A Computational Approach to Understanding Maladaptive Cognition in Depression

£2.37M GBP

Funder Economic and Social Research Council
Recipient Organization Royal Holloway, Universityersity of London
Country United Kingdom
Start Date Jan 01, 2021
End Date Dec 31, 2023
Duration 1,094 days
Number of Grantees 1
Roles Principal Investigator
Data Source UKRI Gateway to Research
Grant ID ES/S015922/1
Grant Description

CONTEXT

Depression is the single leading cause of disability worldwide and a major public health problem. Even with the best treatments, around 30% of patients remain unwell, demonstrating the importance of improving our understanding of depression. Decades of research in clinical psychology suggests that vulnerability to depression is associated with negative cognitive styles, such as attributing negative events to stable and global causes, often blaming oneself, and maladaptive metacognitive beliefs (about one's own cognitive processes), such as low self-confidence.
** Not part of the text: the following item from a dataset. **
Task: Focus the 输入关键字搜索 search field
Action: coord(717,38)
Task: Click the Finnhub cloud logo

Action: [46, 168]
These biases are a focus of psychological therapies such as cognitive behavioural therapy (CBT), but the assessment of maladaptive depressive cognition is limited by imprecise measurement, relying on introspection and self-report. AIMS AND OBJECTIVES

This project aims to improve our understanding of the maladaptive cognitions driving depressive symptoms. To gain a more mechanistic understanding of the neurocognitive bases of (mal)adaptive cognition, we will leverage computational models of behaviour. This overarching goal will be achieved by conceptualising maladaptive depressive cognition as maladaptive attributions. To test this we will measure:

(a) biases in the attribution of positive and negative events to the self vs. external causes;

(b) biases in the metacognitive evaluations of decision confidence and their potential misattribution to action-outcome learning.
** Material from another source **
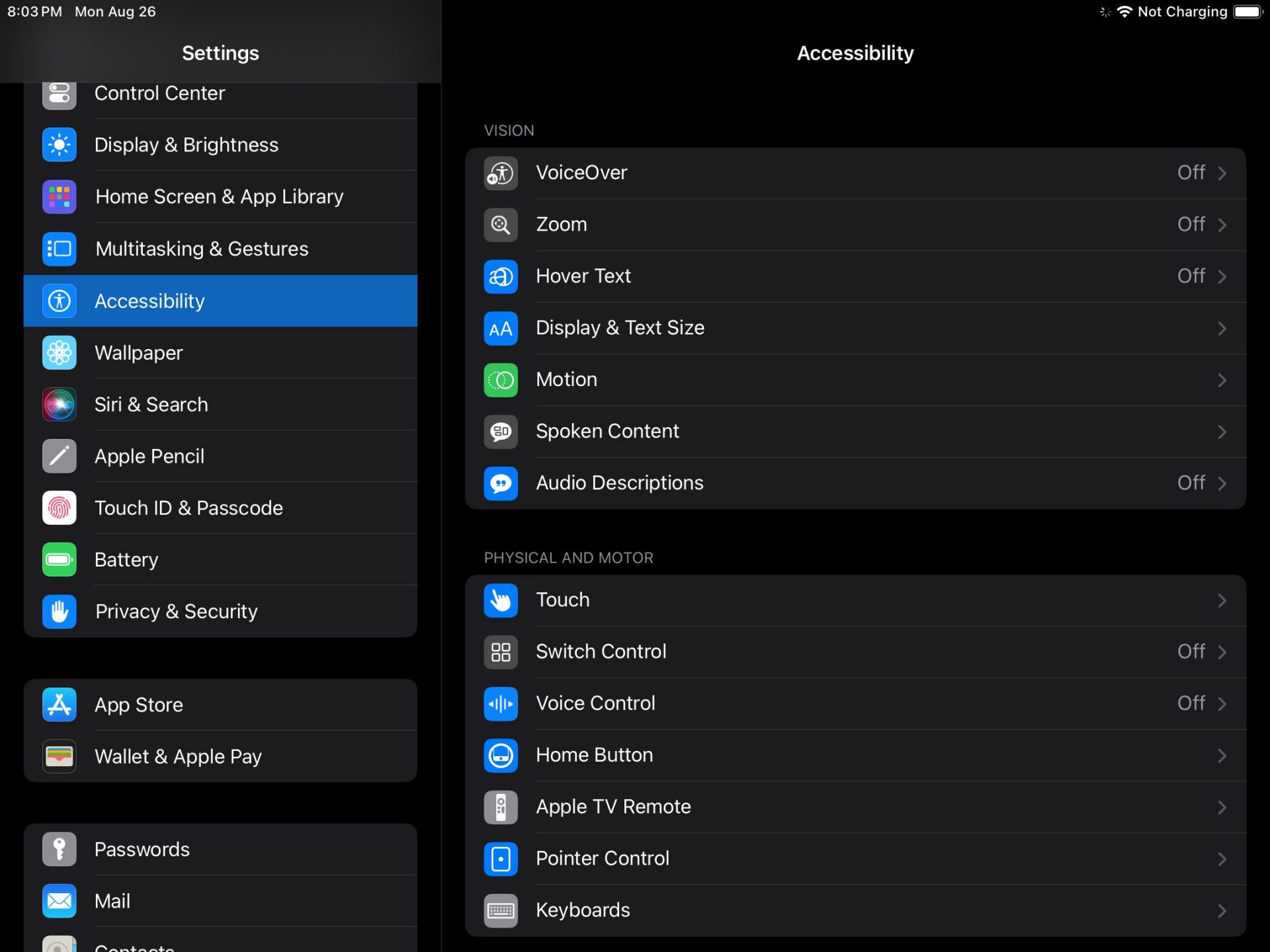Tap the Touch ID fingerprint icon
This screenshot has height=952, width=1270.
pos(60,508)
Using cutting-edge analysis methods, across online, clinical, and neuroimaging studies, this project will achieve the following objectives:

1. Clarify the neurocognitive mechanisms underlying adaptive attribution (of external events and of metacognitive signals), in healthy participants. 2. Identify behavioural markers of maladaptive attribution related to depressive symptoms in a non-clinical sample.

3. Test the specificity of markers of maladaptive attribution to depressive symptoms, relative to other common mental health problems. 4. Test the clinical relevance of markers of maladaptive attribution. POTENTIAL APPLICATIONS AND BENEFITS

Improving our understanding of the mechanisms that drive maladaptive cognition in depression, and underpin attributional processes in healthy participants, will constitute an important scientific contribution to the fields of clinical psychology and cognitive and computational neuroscience. Given the high societal cost of depression, this research is of high societal and clinical relevance.

Disseminating our findings to the wider society will demonstrate how a better understanding of basic cognitive processes may translate to understanding everyday behaviour. Presenting our project and findings to people with mental health problems, including service users, will allow receiving their feedback on our experimental designs and findings, and help broaden the perspective for future research.

The work will also be regularly disseminated to academic audiences, through publications and conferences, across the fields of psychology, neuroscience, and mental health. Engaging with clinical experts, by organising an interdisciplinary workshop, will help increase our clinical impact, establish novel collaborations, and receive expert feedback. Identifying behavioural and neural markers related to maladaptive cognition in depression offers a unique opportunity to develop novel tools that may subsequently help to refine differential diagnosis and improve treatment selection, as well as provide a foundation for the development of novel psychological interventions.